According to the petition, if FDA regulations are expanded to cigars, it could:
- Ban walk-in humidors, self-serve cigar displays and mail-order/internet cigar sales.
- Ban all flavored cigars such as rum, cognac, bourbon, vanilla and coffee.
- Deface ornate, decorative cigar boxes with grotesque, graphic images.
- Ban cigar events with free cigars.
- Limit cigar advertising to black and white "tombstone" ads.
- Impose additional user fees (taxes) on cigars.
- Limit the availability of special release and small-batch cigars since all cigars would have to undergo extensive (and expensive) testing and be approved by the FDA.
- Limit nicotine levels in cigars to near zero levels severely impacting the flavor of cigars.
- Ban logo cigar merchandise like hats, shirts, jackets, cutters, cases and shopping bags.

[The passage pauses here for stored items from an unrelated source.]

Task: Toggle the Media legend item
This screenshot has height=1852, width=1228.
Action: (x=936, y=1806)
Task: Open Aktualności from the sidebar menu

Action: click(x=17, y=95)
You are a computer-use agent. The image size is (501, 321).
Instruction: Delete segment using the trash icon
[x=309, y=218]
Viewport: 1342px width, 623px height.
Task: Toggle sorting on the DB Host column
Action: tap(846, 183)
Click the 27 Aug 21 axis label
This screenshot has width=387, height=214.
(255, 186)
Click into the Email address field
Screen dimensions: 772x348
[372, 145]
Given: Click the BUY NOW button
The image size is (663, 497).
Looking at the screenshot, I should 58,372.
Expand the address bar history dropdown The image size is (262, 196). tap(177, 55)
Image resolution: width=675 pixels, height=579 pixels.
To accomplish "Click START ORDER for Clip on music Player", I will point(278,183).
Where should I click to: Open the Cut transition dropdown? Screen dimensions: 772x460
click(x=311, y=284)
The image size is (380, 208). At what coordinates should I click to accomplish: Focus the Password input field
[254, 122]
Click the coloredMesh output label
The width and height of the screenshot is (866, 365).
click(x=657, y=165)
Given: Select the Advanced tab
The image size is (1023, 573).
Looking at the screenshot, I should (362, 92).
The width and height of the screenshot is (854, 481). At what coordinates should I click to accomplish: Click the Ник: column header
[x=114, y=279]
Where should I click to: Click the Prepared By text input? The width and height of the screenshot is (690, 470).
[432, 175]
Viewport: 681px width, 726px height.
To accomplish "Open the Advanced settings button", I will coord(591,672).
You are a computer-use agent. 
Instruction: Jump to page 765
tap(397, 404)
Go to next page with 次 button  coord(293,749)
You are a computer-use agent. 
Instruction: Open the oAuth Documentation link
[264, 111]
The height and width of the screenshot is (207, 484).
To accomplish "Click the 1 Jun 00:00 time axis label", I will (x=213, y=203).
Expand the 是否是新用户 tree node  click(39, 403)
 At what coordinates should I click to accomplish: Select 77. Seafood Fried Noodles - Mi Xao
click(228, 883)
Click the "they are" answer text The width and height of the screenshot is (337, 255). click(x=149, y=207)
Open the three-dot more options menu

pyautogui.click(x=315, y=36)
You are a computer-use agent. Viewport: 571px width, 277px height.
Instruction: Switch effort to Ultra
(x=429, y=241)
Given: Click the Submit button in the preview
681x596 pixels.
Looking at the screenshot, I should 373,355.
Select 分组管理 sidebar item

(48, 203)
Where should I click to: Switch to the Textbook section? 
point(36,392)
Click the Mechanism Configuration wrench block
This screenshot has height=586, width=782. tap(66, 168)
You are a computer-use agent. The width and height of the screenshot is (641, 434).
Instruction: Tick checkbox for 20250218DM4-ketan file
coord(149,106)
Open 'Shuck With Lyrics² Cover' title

The petition supports proposed legislation that would exempt "large and premium" cigars from FDA regulation. The Traditional Cigar Manufacturing & Small Business Jobs Preservation Act of 2011 (HR 1639), sponsored by U.S. Representative Bill Posey (D-Fla.), was introduced "to amend the Federal FDA Tobacco Control Act; to clarify the FDA's jurisdiction over certain tobacco products; and to protect jobs and small businesses involved in the sale, manufacturing and distribution of traditional and premium cigars.
Click here to view the text of the bill.
A related bill (S 1461) has also been introduced in the Senate by Sen. Bill Nelson (D-Fla.). Click here to view the text of the bill.
Click here to view the text of the petition.
FDA spokesperson Stephanie Yao said that it's a bit early to be talking about any kind of cigar ban, since the FDA still hasn't determined how and whether to regulate the industry. "We would have to start regulating them before we would even consider a ban," she told Fox News.